Input data -
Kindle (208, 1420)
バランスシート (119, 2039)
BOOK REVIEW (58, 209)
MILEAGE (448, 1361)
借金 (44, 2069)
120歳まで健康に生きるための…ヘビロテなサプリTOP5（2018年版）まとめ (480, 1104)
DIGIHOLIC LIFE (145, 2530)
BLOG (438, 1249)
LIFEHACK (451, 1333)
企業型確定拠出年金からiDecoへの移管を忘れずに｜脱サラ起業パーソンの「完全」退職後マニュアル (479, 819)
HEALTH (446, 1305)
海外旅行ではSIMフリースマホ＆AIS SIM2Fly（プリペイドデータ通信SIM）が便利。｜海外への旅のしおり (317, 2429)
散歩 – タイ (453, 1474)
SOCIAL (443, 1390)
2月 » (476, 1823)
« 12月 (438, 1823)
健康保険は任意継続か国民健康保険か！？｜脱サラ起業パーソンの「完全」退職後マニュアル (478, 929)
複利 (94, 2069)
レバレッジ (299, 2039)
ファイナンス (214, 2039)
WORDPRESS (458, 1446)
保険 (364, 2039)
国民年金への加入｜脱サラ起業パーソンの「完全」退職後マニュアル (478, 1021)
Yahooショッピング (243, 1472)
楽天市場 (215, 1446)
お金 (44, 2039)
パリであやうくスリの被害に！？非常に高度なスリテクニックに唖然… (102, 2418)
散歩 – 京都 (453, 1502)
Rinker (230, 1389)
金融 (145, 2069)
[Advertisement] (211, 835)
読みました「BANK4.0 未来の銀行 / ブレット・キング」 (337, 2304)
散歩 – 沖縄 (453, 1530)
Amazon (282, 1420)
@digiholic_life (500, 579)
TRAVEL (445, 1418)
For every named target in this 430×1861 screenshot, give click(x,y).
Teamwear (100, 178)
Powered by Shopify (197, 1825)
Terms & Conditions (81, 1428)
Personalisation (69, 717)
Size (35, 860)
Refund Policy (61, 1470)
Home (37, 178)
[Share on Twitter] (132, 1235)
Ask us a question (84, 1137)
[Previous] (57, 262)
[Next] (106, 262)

What the task requires - Would you please copy, word for word, everything above from the line containing "SIM2Fly（プリペイドデータ通信SIM）が便利。｜海外への旅のしおり (317, 2429)" down to the line containing "お金 (44, 2039)", those two lines included?

Completed exercise -
海外旅行ではSIMフリースマホ＆AIS SIM2Fly（プリペイドデータ通信SIM）が便利。｜海外への旅のしおり (317, 2429)
散歩 – タイ (453, 1474)
SOCIAL (443, 1390)
2月 » (476, 1823)
« 12月 (438, 1823)
健康保険は任意継続か国民健康保険か！？｜脱サラ起業パーソンの「完全」退職後マニュアル (478, 929)
複利 (94, 2069)
レバレッジ (299, 2039)
ファイナンス (214, 2039)
WORDPRESS (458, 1446)
保険 (364, 2039)
国民年金への加入｜脱サラ起業パーソンの「完全」退職後マニュアル (478, 1021)
Yahooショッピング (243, 1472)
楽天市場 (215, 1446)
お金 (44, 2039)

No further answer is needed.